Feds Missing Dozens Of Antiterror Deadlines


The Bush administration has missed dozens of deadlines set by Congress for developing ways to protect airplanes, ships,and railways from terrorists, the Associated Press reports. A plan to defend ships and ports from attack is six months overdue. Rules to protect air cargo from infiltration by terrorists are two months late. A study on the cost of giving anti-terrorism training to federal law enforcement officers who fly commercially was supposed to be done more than three years ago. “The incompetence that we recently saw with FEMA’s leadership appears to exist throughout the Homeland Security Department,” said Mississippi Rep. Bennie G. Thompson, top Democrat on the House Homeland Security Committee. “Our nation is still vulnerable.”

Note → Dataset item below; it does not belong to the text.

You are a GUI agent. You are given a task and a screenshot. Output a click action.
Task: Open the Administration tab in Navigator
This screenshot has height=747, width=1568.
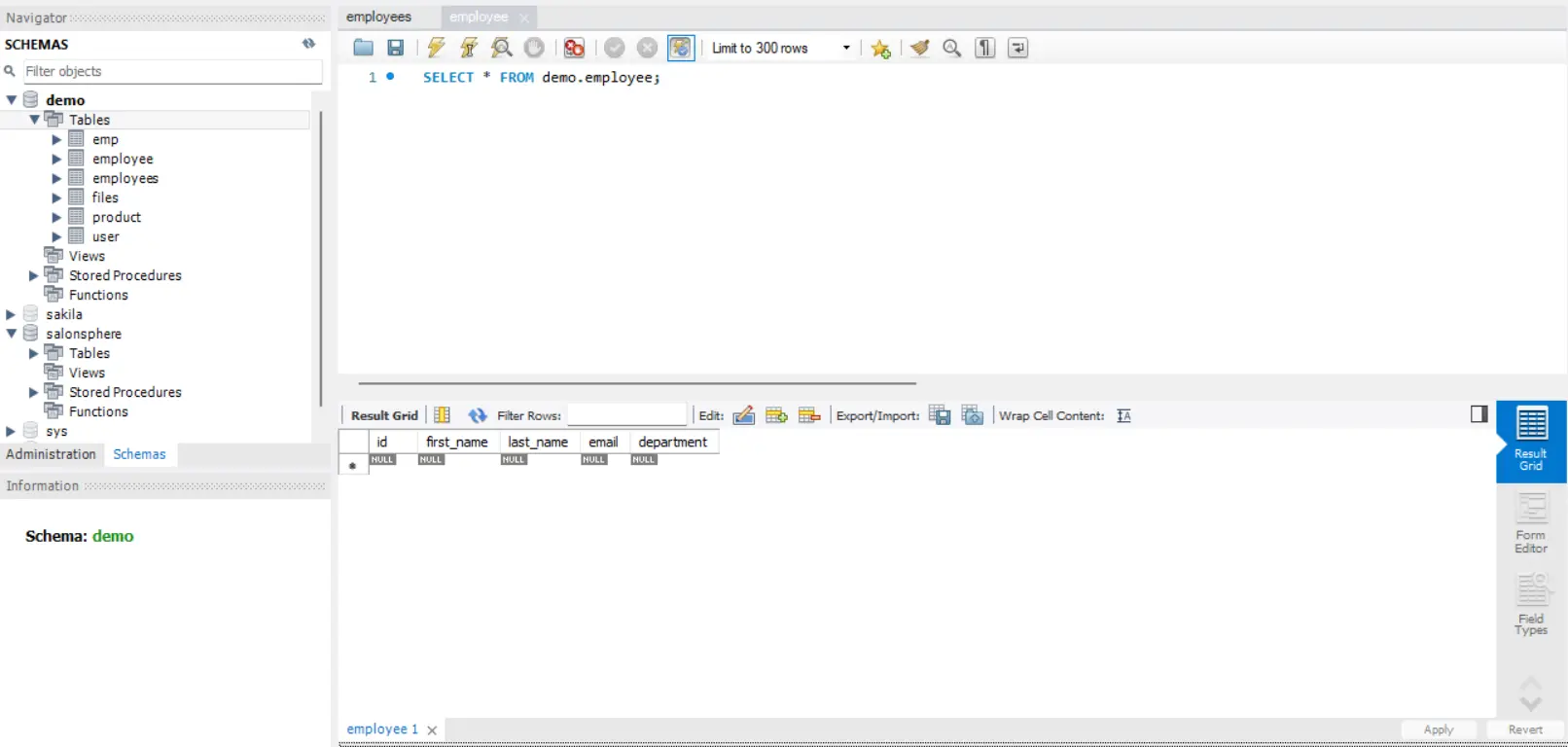click(51, 454)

Congress must share the blame. Lawmakers piled on many deadlines for reports, plans, and regulations while the department, created after the Sept. 11, 2001 attacks, had to integrate 22 agencies with 170,000 workers and cope with terrorist threats and hurricanes. Deadlines, some for minor projects, distract the department from putting in place the most important security measures, experts say. The Transportation Security Administration scrambled to try to meet a Feb. 15 deadline to ban butane lighters from airplanes, a precaution that does little to protect airliners. Thompson said the government has yet to develop a comprehensive plan to protect roads, bridges, tunnels, power plants, pipelines, and dams. He said a broad plan to protect levies and dams might have helped prevent the New Orleans levies from being breached. The department must submit 256 reports to Congress every year. “There’s a lack of adult leadership on both sides,” said James Carafano of the Heritage Foundation.